Task prompt: Retype the data that follows line by line, exactly, and leave its pictures out.

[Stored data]
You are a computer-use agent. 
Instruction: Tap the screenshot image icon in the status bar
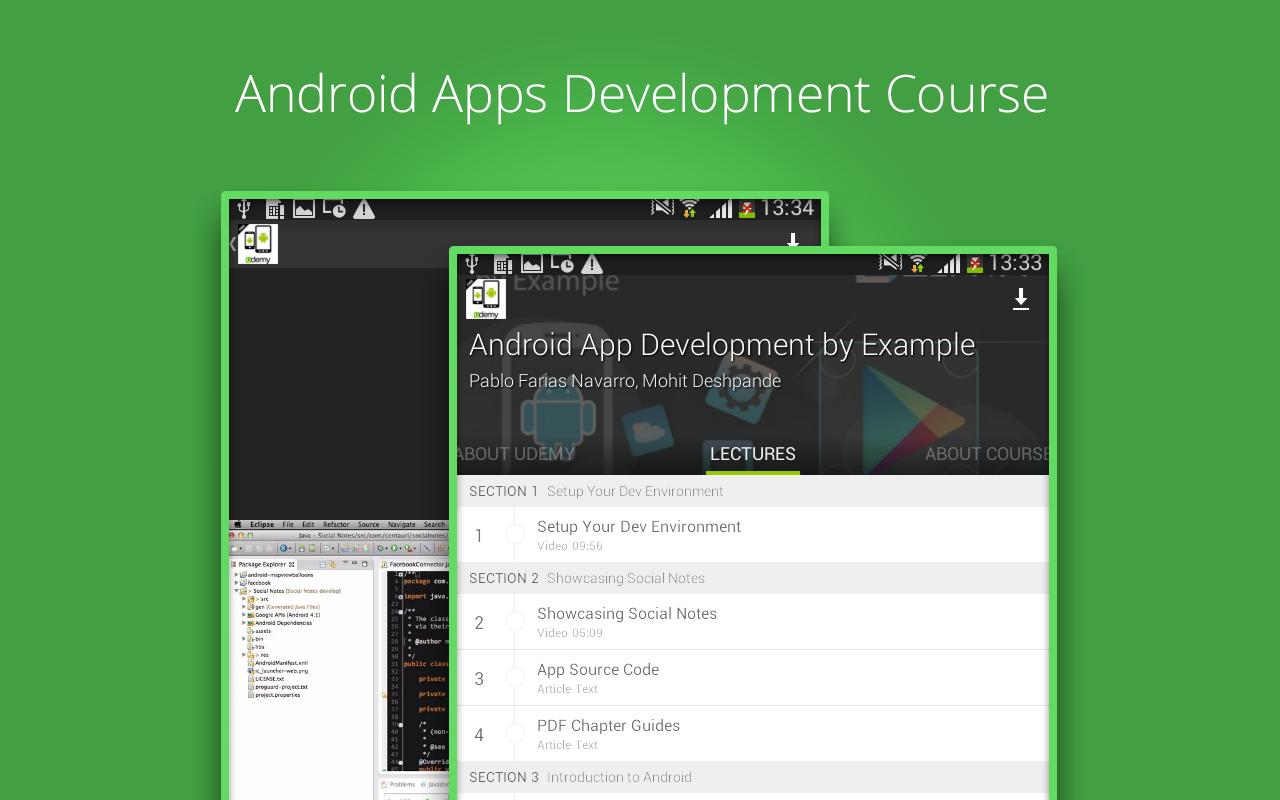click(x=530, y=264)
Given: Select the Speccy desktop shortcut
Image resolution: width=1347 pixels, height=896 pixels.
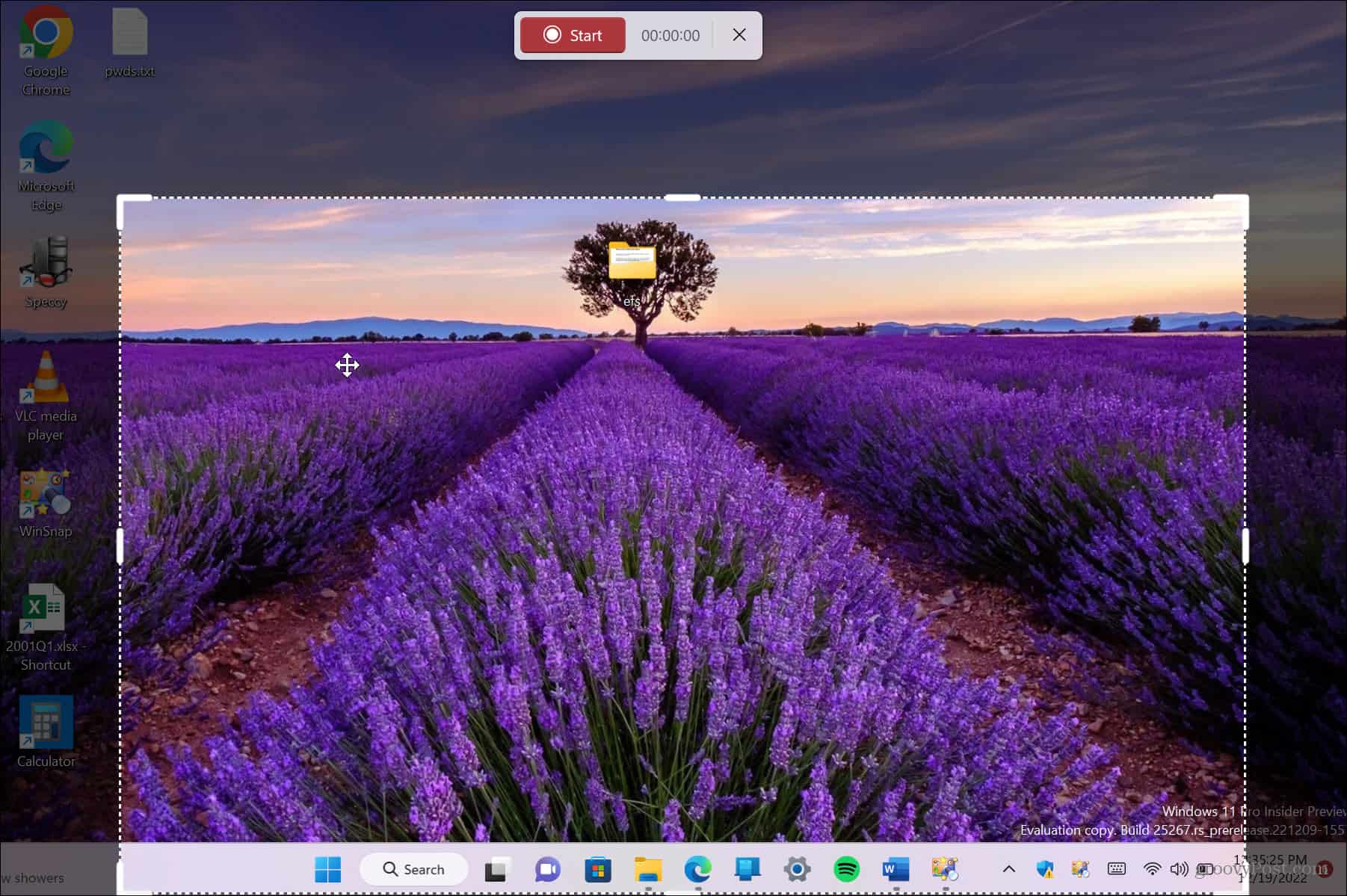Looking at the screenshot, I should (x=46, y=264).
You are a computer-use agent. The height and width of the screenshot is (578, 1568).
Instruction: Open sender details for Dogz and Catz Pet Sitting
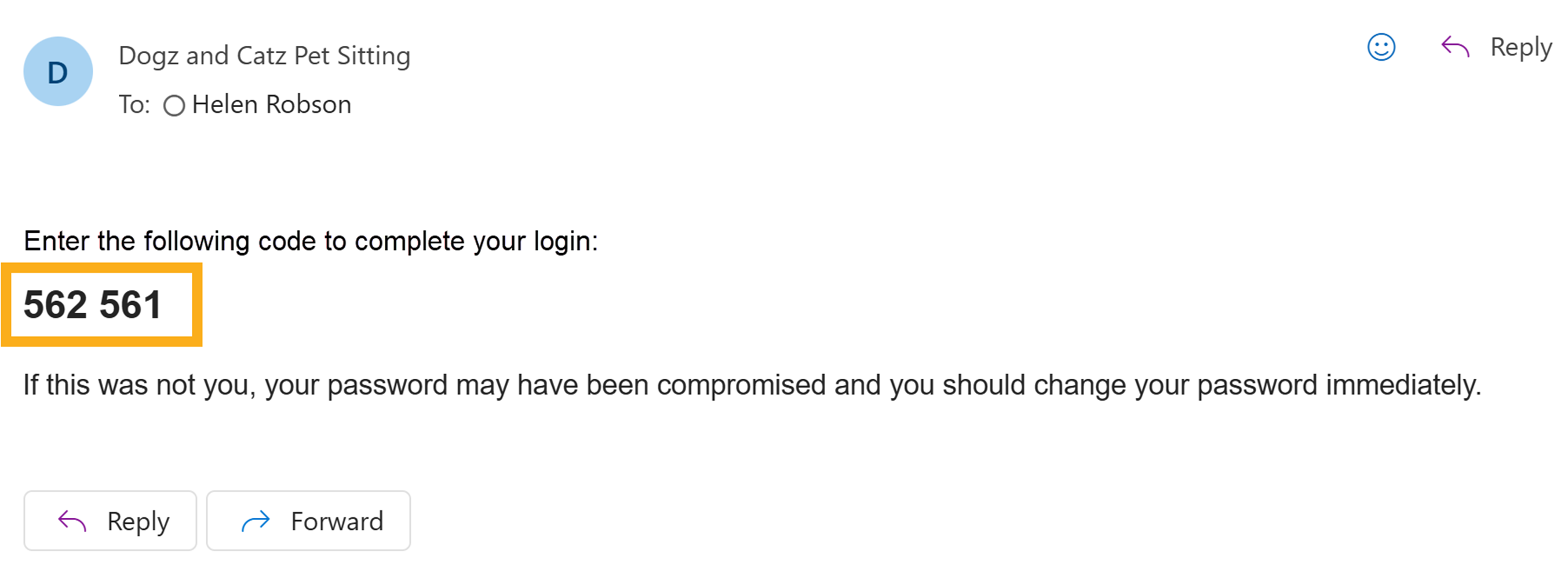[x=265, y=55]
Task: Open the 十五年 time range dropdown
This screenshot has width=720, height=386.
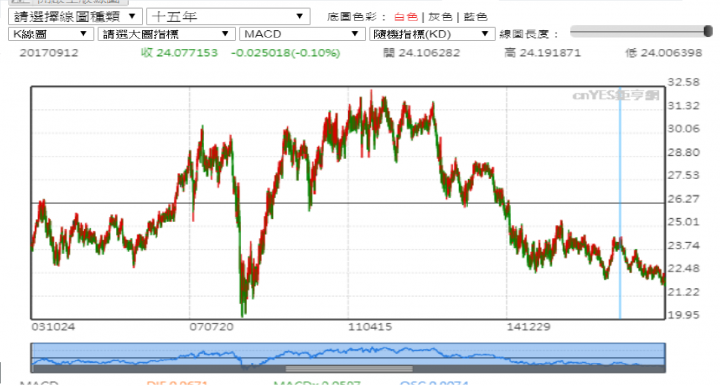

Output of the exercise:
You are a computer-use agent. 
Instruction: Tap the screenshot image icon in the status bar
click(x=530, y=264)
Given: Select the Speccy desktop shortcut
Image resolution: width=1347 pixels, height=896 pixels.
Looking at the screenshot, I should (x=46, y=264).
You are a computer-use agent. The height and width of the screenshot is (578, 1568).
Instruction: Open sender details for Dogz and Catz Pet Sitting
[x=265, y=55]
Task: Open the 十五年 time range dropdown
This screenshot has width=720, height=386.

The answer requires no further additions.